La Secretaría del Medio Ambiente, las cámaras empresariales, organizaciones de la sociedad y la ciudadanía deberán instrumentar estrategias y políticas públicas para que los establecimientos de alimentos y bebidas desalienten el consumo de popotes, vasos, bolsas utensilios y contenedores plásticos, en tiendas de autoservicio, farmacias, mercados, restaurantes y similares, aprobaron las comisiones de Protección Ambiental y Cambio Climático y de Gobernación y Puntos Constitucionales de la 60 Legislatura mexiquense.

Y en contraparte, deberán promover la sustitución gradual de dichos artículos, por productos sustentables elaborados con materiales reciclables, compostables o que sean de pronta biodegradación, establece la reforma al artículo 2.202 del Código para la Biodiversidad del Estado de México, formulada por la diputada Ingrid Krasopani Schemelensky Castro, del Grupo Parlamentario del PAN.

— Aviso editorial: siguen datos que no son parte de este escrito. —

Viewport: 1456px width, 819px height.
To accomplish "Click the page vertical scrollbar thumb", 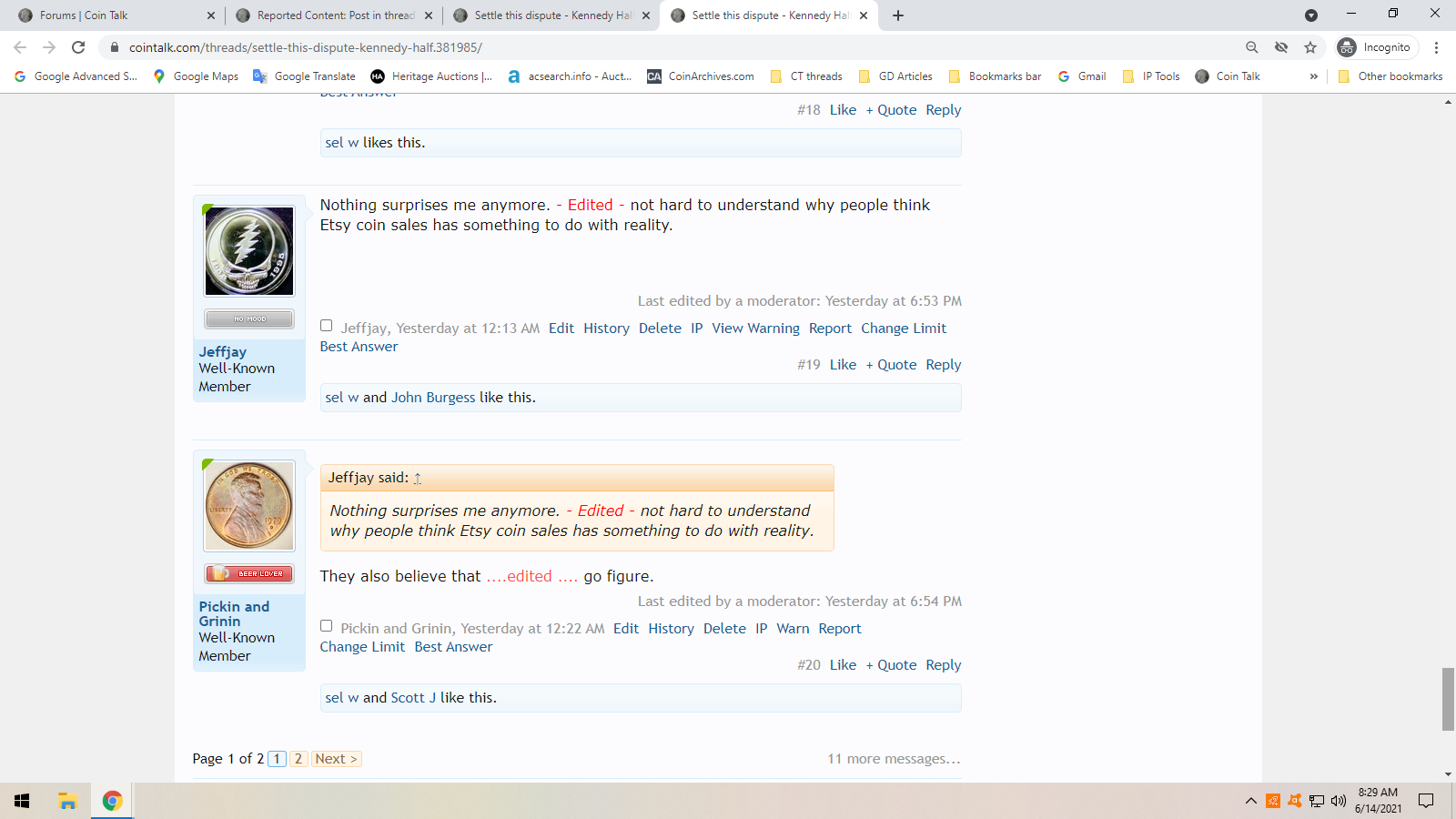I will pyautogui.click(x=1448, y=699).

La iniciativa fue aprobada por mayoría, con el voto en contra de los diputados del PVEM, José Alberto Couttolenc Buentello y María Luisa Mendoza Mondragón, y del PES, María de Lourdes Garay Casillas, quienes postulan la prohibición total de estos materiales y no solo el que no se promueva su uso.

La legisladora proponente afirmó que forjar una alianza entre los legisladores en torno a la
sustentabilidad es la base para lograr el desarrollo sostenible y asegurar un mejor futuro para los mexiquenses; lo anterior, al señalar que los plásticos son el aliado número uno de la contaminación, ya que su permanencia durante largos periodos causa grandes daños al medio ambiente, por lo que planteó la necesidad de sustituirlos con materiales reciclables reutilizables, compostables o de pronta degradación.

Indicó que de acuerdo con la Asociación Nacional de Industrias de Plástico, que México ocupa el décimo segundo lugar como consumidor de productos de plástico en el mundo; que anualmente cada mexicano utiliza 48 kilogramos en promedio de bienes fabricados con este material; que la contaminación por plásticos aumentó 190% en los últimos cinco años; que cada año las bolsas de plástico que se vierten en el océano acaban con la vida de un millón de animales; que en un restaurante se desechan cerca de 45 mil popotes el año, y que una persona puede consumir casi 38 mil de ellos durante su vida.